« Fais-tu toujours des statues chinoises? » m’a demandé récemment, à un croisement de rues, une personne que je n’avais pas vue depuis une quinzaine d’années.
L’ incompréhension de la question m’a poursuivie au delà de la perplexité dans l’instant. Repoussant de mois en mois (d’année en année) la mise place d’un site web au motif essentiel que la question de la vitrine posée par les sites d’information sur les travaux d’artistes est à replacer dans le contexte bien plus élargi du display, je ne parvenais pas à me résoudre à user du web comme catalogue. J’ai ainsi pris la décision de concevoir un archivage sous forme de blog après cette question de coin de rue.
La temporalité calendaire imposée et les mises en page simplifiées offertes par les outils de blog open source m’ont semblé permettre d’essayer de mener un travail de recueil de documents tout en réfléchissant à ce qui s’y déroule.
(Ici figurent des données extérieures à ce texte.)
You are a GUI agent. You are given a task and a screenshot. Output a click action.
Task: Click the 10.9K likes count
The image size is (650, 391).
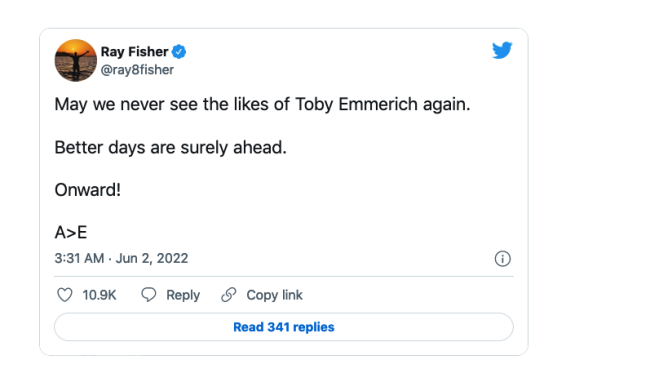(x=99, y=295)
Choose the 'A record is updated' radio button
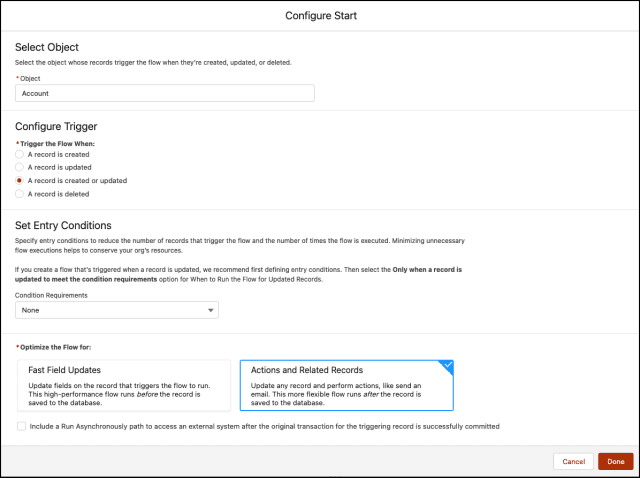 (x=20, y=168)
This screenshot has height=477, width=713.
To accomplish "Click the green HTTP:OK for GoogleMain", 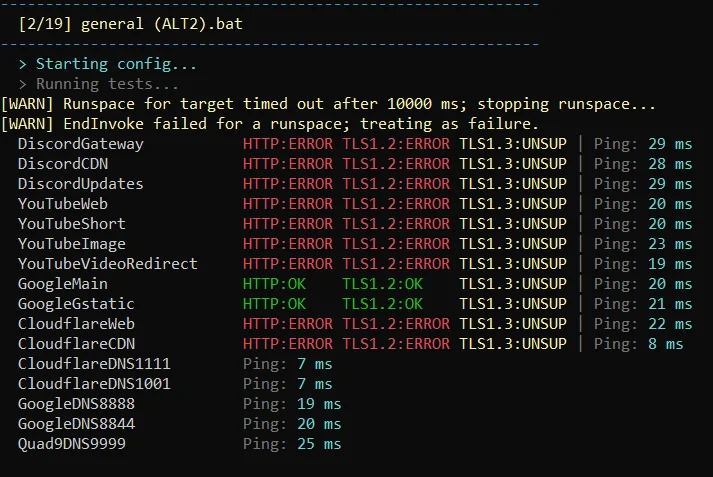I will 274,284.
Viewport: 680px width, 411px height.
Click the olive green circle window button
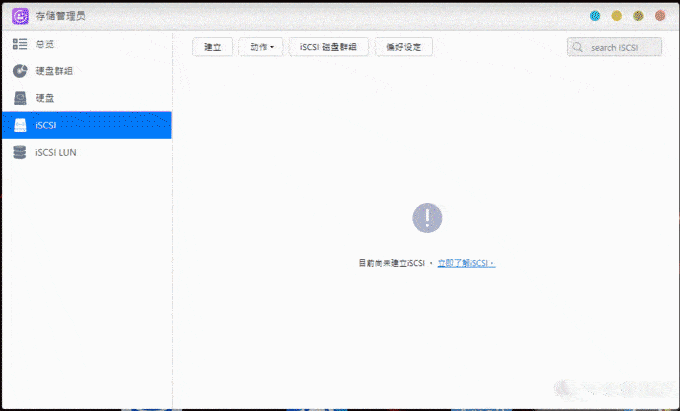pos(638,16)
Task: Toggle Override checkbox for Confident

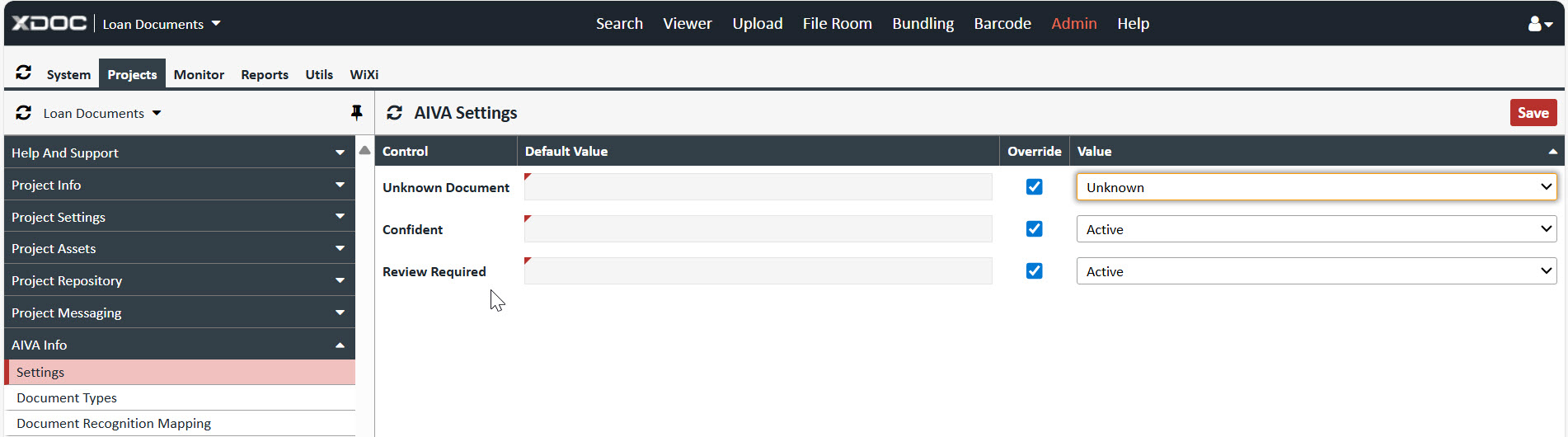Action: [x=1034, y=229]
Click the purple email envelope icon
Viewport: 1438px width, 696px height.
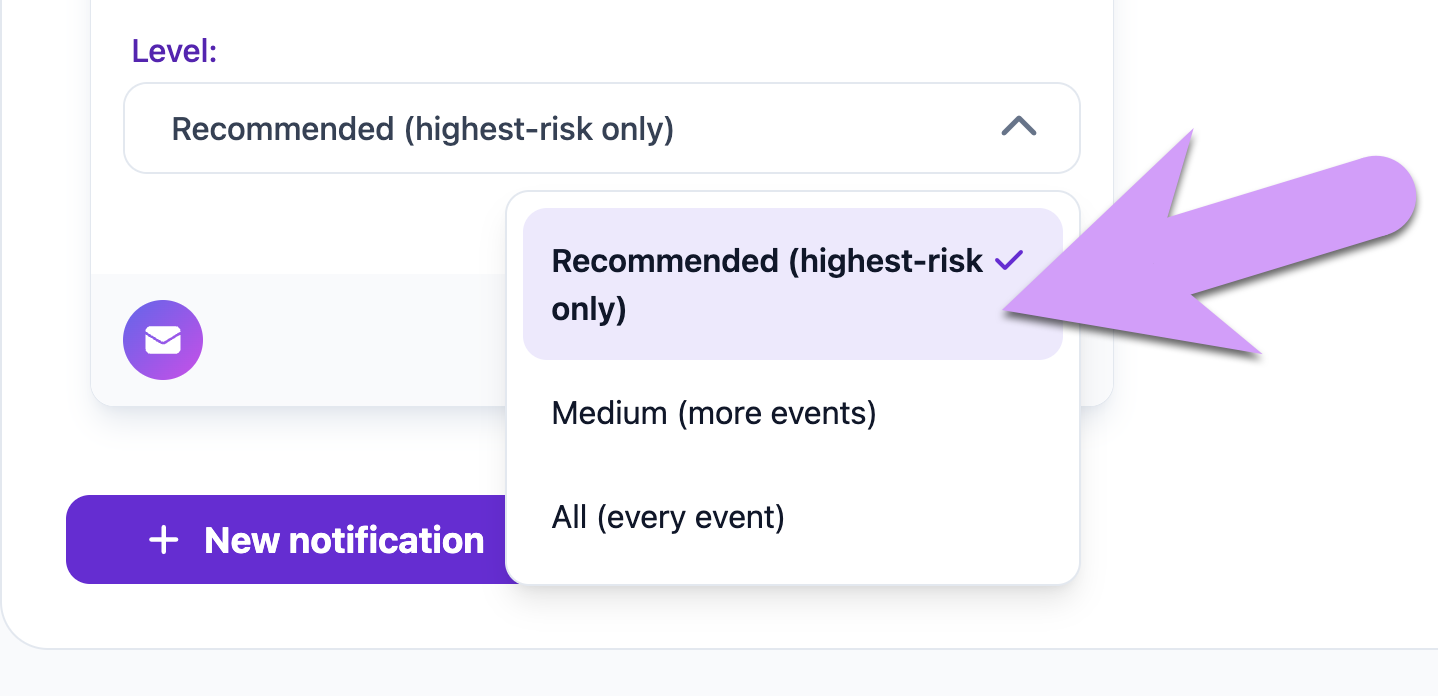163,340
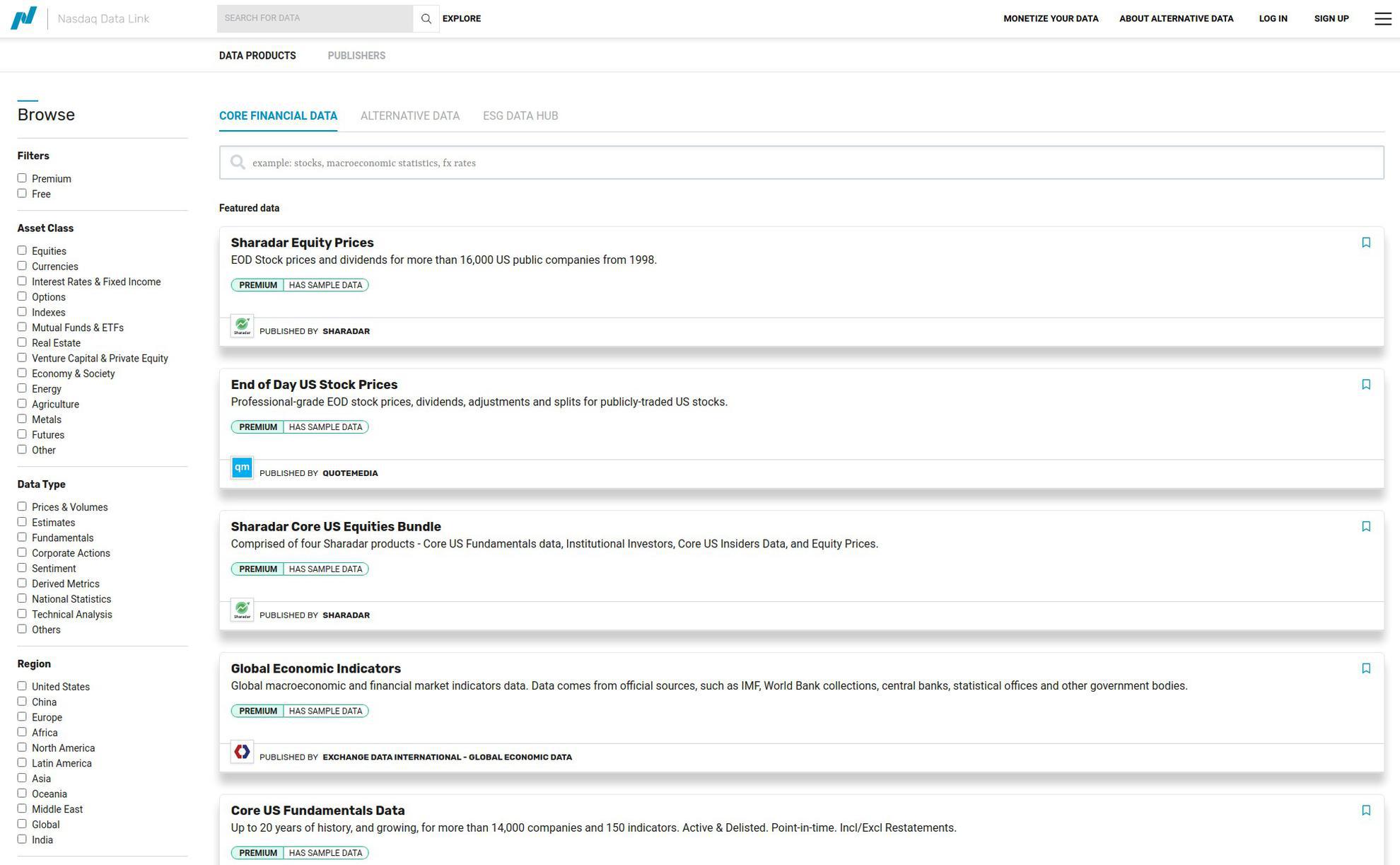Bookmark Sharadar Core US Equities Bundle

(x=1365, y=526)
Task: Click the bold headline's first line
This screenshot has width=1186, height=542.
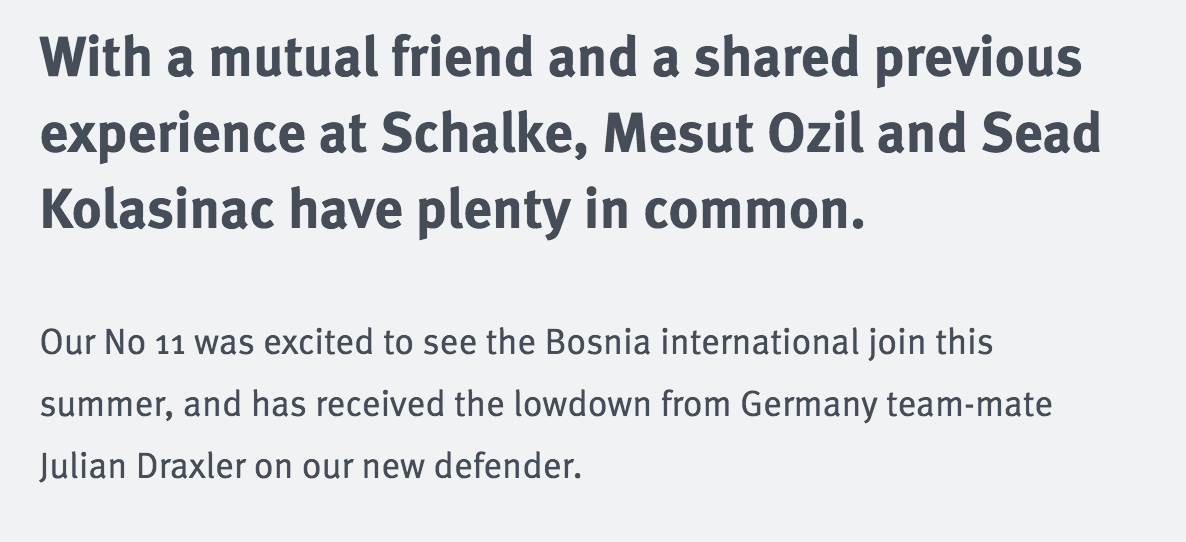Action: point(561,59)
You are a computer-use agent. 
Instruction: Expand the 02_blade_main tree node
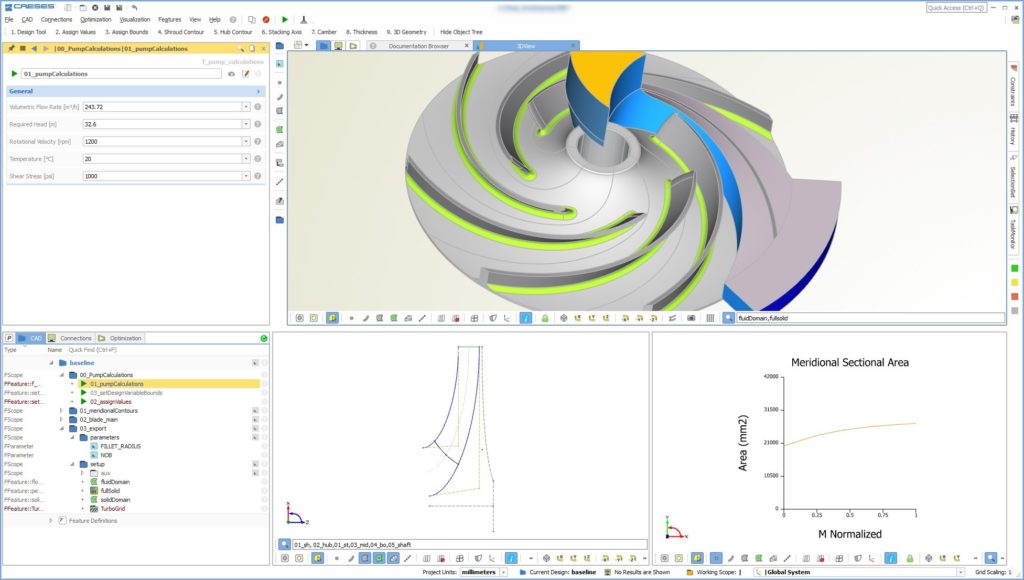(62, 420)
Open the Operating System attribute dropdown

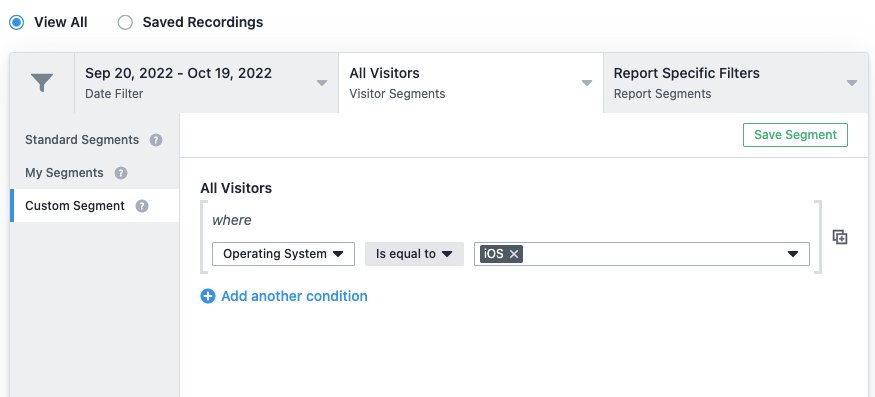[x=283, y=254]
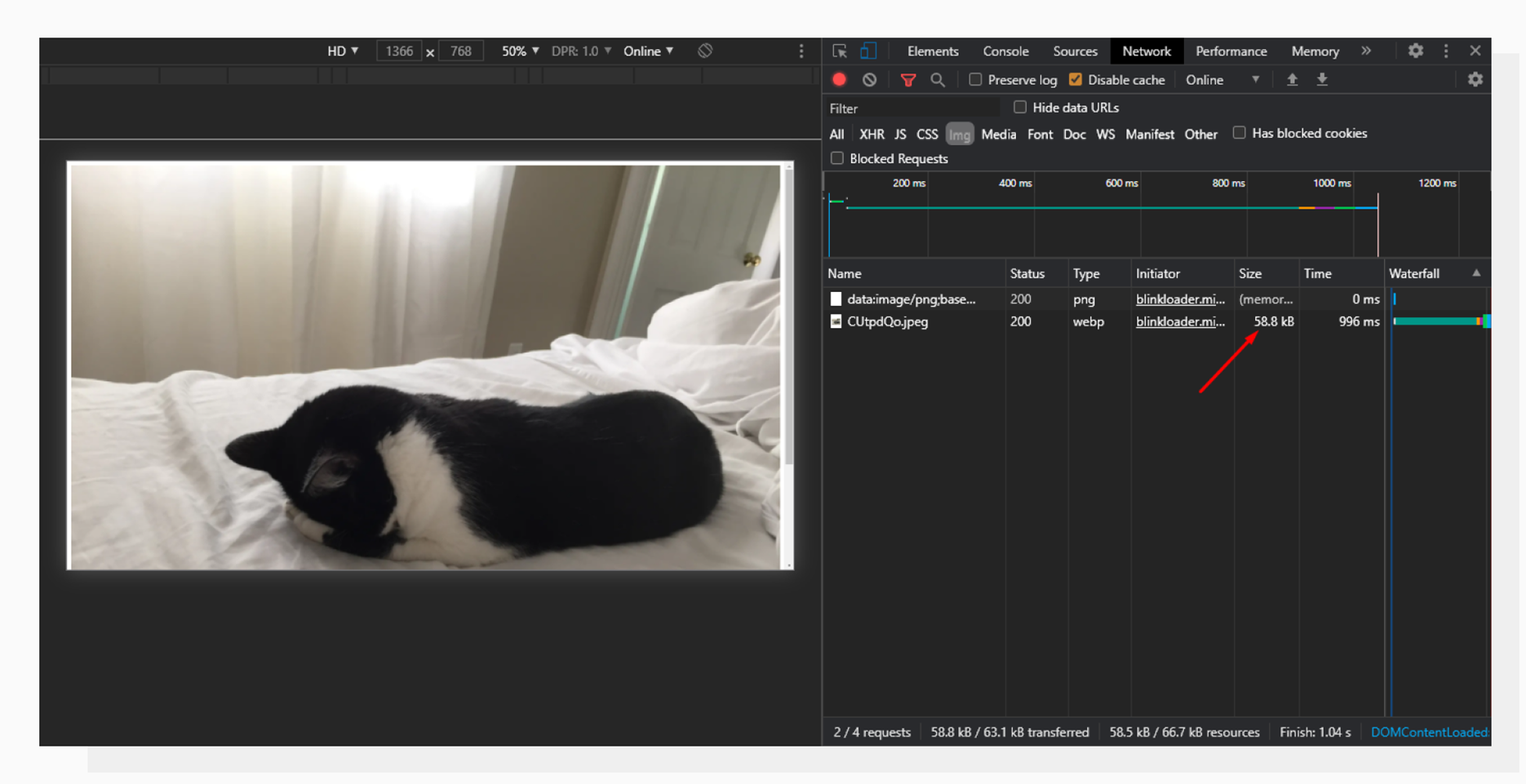This screenshot has width=1526, height=784.
Task: Uncheck Disable cache
Action: [x=1076, y=79]
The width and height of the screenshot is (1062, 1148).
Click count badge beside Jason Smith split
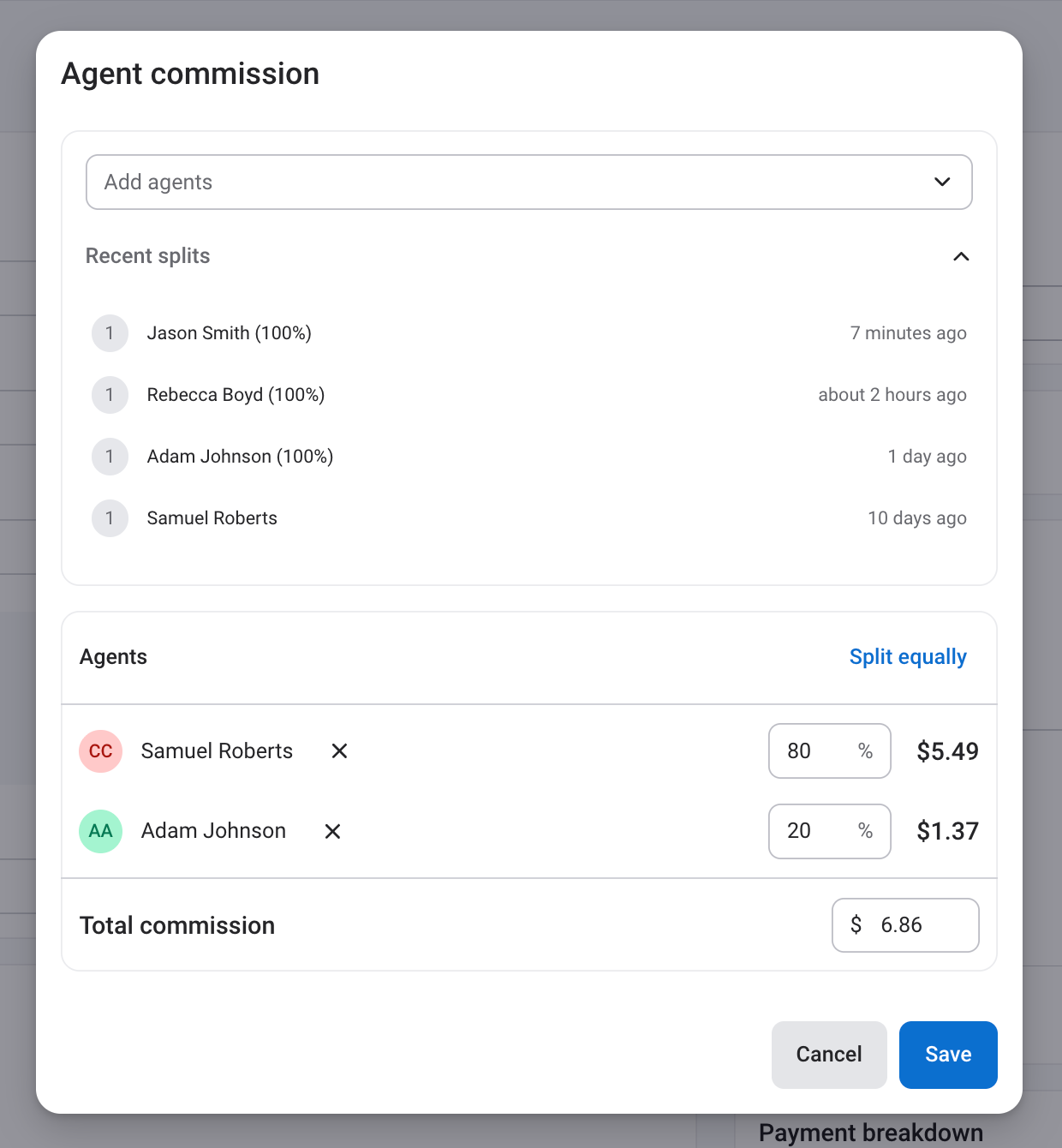(110, 333)
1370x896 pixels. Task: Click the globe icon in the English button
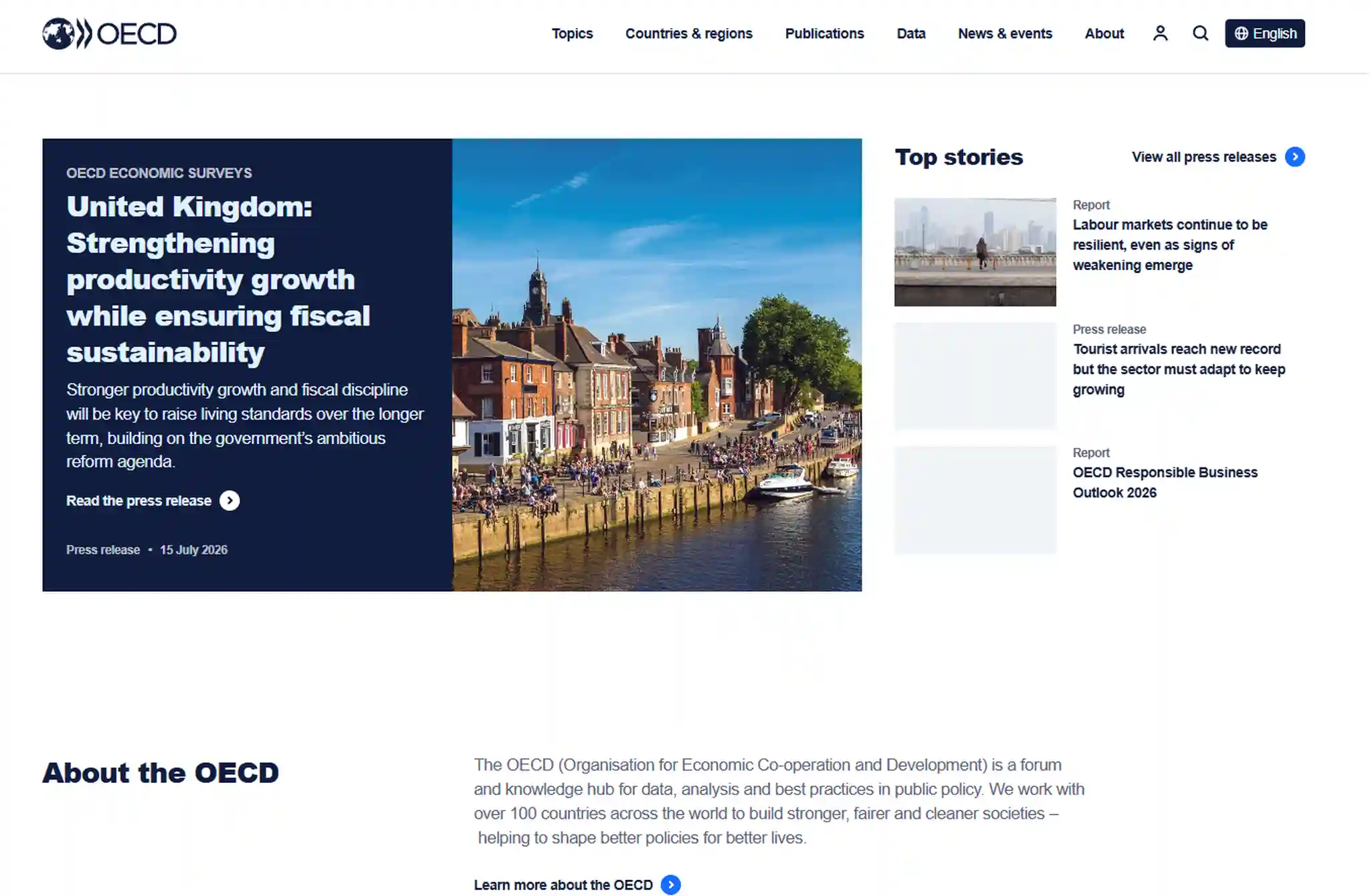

Je n’ai jamais été intéressée à la conservation et l’organisation des différentes pièces produites depuis plus de vingt ans. Toujours immergée dans les travaux en cours, l’archivage de mes propres objets me semblait une perte de temps car il ne prenait pas sens en tant qu’action. Travaillant depuis quelque temps sur une pièce en ligne, Magellan optimentalement, qui tente de penser les structures temporelles des outils numériques, la mise en place de ce blog m’est apparue comme un moyen parallèle de réflexion sur ce projet.
It\\\’s a rag-and-bone shop !
C’est l’expression la plus synthétique qui m’est venue à l’esprit pour traduire à la fois la méthode, la forme et le rythme de ce report sur le web de documents de tout type ( avant le numérique ). Le jeu sonore et imagé de la phrase manifeste le mélange hétéroclite ramené par le chiffonnier, le brocanteur, le ferrailleur, le chineur – se distinguant sensiblement du bricolage habituellement revendiqué. Chiner, c’est aussi faire alterner des couleurs sur les fils de chaîne pour composer le dessin du tissage. Ainsi, sont accumulés et classés sans ordre systématique, au hasard des heures et des jours, images et textes qui s’organisent au fur et à mesure de la mise en ligne.
Le temps de l’archivage suit le principe calendaire du blog qui produit l’enchevêtrement des rubriques – la première visible est la dernière déposée. C’est précisément cette structure d’ « objets chronologiquement orientés » qui fait du moment de la mise en ligne la spatialité générale.
La page du blog enregistre verticalement l’empilement irrégulier des projets sans descriptions ni remarques. Les difficultés qui surgissent tiennent surtout au délai – le rythme très irrégulier du dépôt qui marque le temps accordé pour faire cet archivage et le croisement avec les travaux en cours.
Le long rouleau est l’espace de cette temporalité exposée. Le fait de donner accès à l’inachèvement ne se fait pas sans résistance de ma part. Le refus de la forme usuelle d’un site d’artiste contraint à accepter une règle du jeu dictée par les outils employés qui ne permettent que quelques détournements. Cet assujettissement est une donnée contractuelle des outils numériques.
J’ai scanné diapositives, ektachromes et tirages papier des pièces antérieures aux photographies digitales. Ayant toujours été peu enregistreuse des choses réalisées ni dans l’atelier, ni dans les expositions, je dispose d’une documentation assez concise et disparate. Je me contrains à ne pas trier, anticipant le fait que cette opération aboutirait à une disparition des matériaux eux-mêmes, solution radicale à toute tentative d’archivage personnel. Ce faisant, j’ignore si cet édifice de blocs numériques empilés que je mène en rusant avec mon propre goût, va en retour me donner l’élan pour le poursuivre.
Sur les pages statiques, pas de chronologie visible, mais un texte de nature récursive. Il ne s’agit pas d’expliciter ou commenter ce qui est déposé sur le rouleau, mais de présenter les expériences attachées au flux du présent avec ces objets et situations passées. En ce sens, la discontinuité et l’interruption dans la construction de l’archivage sont analogues à la manière dont on abandonne un projet pour courir prendre un train et faire tout autre chose ailleurs.
On ne peut pas être l’oiseau et l’ornithologue. Mais l’oiseau regarde aussi l’ornithologue.